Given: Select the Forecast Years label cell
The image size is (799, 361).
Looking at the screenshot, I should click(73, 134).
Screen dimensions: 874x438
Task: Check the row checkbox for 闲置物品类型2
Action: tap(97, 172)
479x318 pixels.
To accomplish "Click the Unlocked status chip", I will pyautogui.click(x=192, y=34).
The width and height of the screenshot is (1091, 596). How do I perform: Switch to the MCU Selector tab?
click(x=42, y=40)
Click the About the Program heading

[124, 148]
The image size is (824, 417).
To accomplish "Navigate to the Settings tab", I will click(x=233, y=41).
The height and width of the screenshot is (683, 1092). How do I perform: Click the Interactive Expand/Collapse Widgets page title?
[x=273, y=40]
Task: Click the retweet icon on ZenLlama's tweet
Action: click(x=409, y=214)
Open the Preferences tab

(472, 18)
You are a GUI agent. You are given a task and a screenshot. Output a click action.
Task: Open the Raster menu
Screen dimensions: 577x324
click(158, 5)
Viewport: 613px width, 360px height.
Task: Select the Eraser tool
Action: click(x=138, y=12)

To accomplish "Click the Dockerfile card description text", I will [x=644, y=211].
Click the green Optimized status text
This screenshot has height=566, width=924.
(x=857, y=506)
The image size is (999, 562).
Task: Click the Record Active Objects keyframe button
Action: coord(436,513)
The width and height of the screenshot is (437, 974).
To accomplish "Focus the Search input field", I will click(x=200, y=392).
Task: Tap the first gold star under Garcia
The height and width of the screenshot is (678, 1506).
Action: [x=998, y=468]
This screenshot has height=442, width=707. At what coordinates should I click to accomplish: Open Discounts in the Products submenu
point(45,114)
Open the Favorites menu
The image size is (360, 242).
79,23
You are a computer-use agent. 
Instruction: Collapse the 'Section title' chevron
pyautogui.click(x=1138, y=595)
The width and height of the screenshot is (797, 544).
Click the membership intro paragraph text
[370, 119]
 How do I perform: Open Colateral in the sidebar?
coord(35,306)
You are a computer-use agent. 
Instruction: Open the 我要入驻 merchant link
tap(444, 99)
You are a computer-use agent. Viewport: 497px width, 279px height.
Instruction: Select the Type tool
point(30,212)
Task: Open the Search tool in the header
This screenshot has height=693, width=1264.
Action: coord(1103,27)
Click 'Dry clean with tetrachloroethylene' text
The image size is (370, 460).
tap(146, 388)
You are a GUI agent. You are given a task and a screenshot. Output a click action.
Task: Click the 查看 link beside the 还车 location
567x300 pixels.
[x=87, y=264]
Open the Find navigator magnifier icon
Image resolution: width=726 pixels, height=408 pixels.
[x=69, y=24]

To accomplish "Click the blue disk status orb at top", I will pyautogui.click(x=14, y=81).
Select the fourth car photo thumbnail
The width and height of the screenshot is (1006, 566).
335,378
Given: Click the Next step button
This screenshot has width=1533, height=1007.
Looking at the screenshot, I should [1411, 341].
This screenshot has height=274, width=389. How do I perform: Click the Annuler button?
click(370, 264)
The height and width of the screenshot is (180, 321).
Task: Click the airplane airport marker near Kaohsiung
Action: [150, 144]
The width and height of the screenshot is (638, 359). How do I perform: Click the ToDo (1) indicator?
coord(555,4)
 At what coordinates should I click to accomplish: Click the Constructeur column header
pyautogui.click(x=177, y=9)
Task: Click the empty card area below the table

********************

#### Görev Talimatı
Yukarıdaki kayıtların tamamını tek bir satırını bile atlamadan ve hiçbir değişiklik yapmadan yeniden yazınız.

#### Görev Çözümü
Given: Select the Forecast Years label cell
The image size is (799, 361).
Looking at the screenshot, I should click(73, 134).
Screen dimensions: 874x438
Task: Check the row checkbox for 闲置物品类型2
Action: tap(97, 172)
479x318 pixels.
To accomplish "Click the Unlocked status chip", I will pyautogui.click(x=192, y=34).
The width and height of the screenshot is (1091, 596). How do I perform: Switch to the MCU Selector tab?
click(x=42, y=40)
Click the About the Program heading

[124, 148]
The image size is (824, 417).
To accomplish "Navigate to the Settings tab", I will click(x=233, y=41).
The height and width of the screenshot is (683, 1092). How do I perform: Click the Interactive Expand/Collapse Widgets page title?
[x=273, y=40]
Task: Click the retweet icon on ZenLlama's tweet
Action: click(x=409, y=214)
Open the Preferences tab

(472, 18)
You are a GUI agent. You are given a task and a screenshot. Output a click action.
Task: Open the Raster menu
Screen dimensions: 577x324
click(158, 5)
Viewport: 613px width, 360px height.
Task: Select the Eraser tool
Action: click(x=138, y=12)

To accomplish "Click the Dockerfile card description text", I will [x=644, y=211].
Click the green Optimized status text
This screenshot has height=566, width=924.
(x=857, y=506)
The image size is (999, 562).
Task: Click the Record Active Objects keyframe button
Action: coord(436,513)
The width and height of the screenshot is (437, 974).
To accomplish "Focus the Search input field", I will click(x=200, y=392).
Task: Tap the first gold star under Garcia
The height and width of the screenshot is (678, 1506).
Action: [x=998, y=468]
This screenshot has height=442, width=707. At what coordinates should I click to accomplish: Open Discounts in the Products submenu
point(45,114)
Open the Favorites menu
The image size is (360, 242).
79,23
You are a computer-use agent. 
Instruction: Collapse the 'Section title' chevron
pyautogui.click(x=1138, y=595)
The width and height of the screenshot is (797, 544).
Click the membership intro paragraph text
[370, 119]
 How do I perform: Open Colateral in the sidebar?
coord(35,306)
You are a computer-use agent. 
Instruction: Open the 我要入驻 merchant link
tap(444, 99)
You are a computer-use agent. Viewport: 497px width, 279px height.
Instruction: Select the Type tool
point(30,212)
Task: Open the Search tool in the header
This screenshot has height=693, width=1264.
Action: coord(1103,27)
Click 'Dry clean with tetrachloroethylene' text
The image size is (370, 460).
tap(146, 388)
You are a GUI agent. You are given a task and a screenshot. Output a click action.
Task: Click the 查看 link beside the 还车 location
567x300 pixels.
[x=87, y=264]
Open the Find navigator magnifier icon
Image resolution: width=726 pixels, height=408 pixels.
[x=69, y=24]

To accomplish "Click the blue disk status orb at top", I will pyautogui.click(x=14, y=81).
Select the fourth car photo thumbnail
The width and height of the screenshot is (1006, 566).
335,378
Given: Click the Next step button
This screenshot has width=1533, height=1007.
Looking at the screenshot, I should [1411, 341].
This screenshot has height=274, width=389. How do I perform: Click the Annuler button?
click(370, 264)
The height and width of the screenshot is (180, 321).
Task: Click the airplane airport marker near Kaohsiung
Action: [150, 144]
The width and height of the screenshot is (638, 359). How do I perform: Click the ToDo (1) indicator?
coord(555,4)
 At what coordinates should I click to accomplish: Click the Constructeur column header
pyautogui.click(x=177, y=9)
Task: Click the empty card area below the table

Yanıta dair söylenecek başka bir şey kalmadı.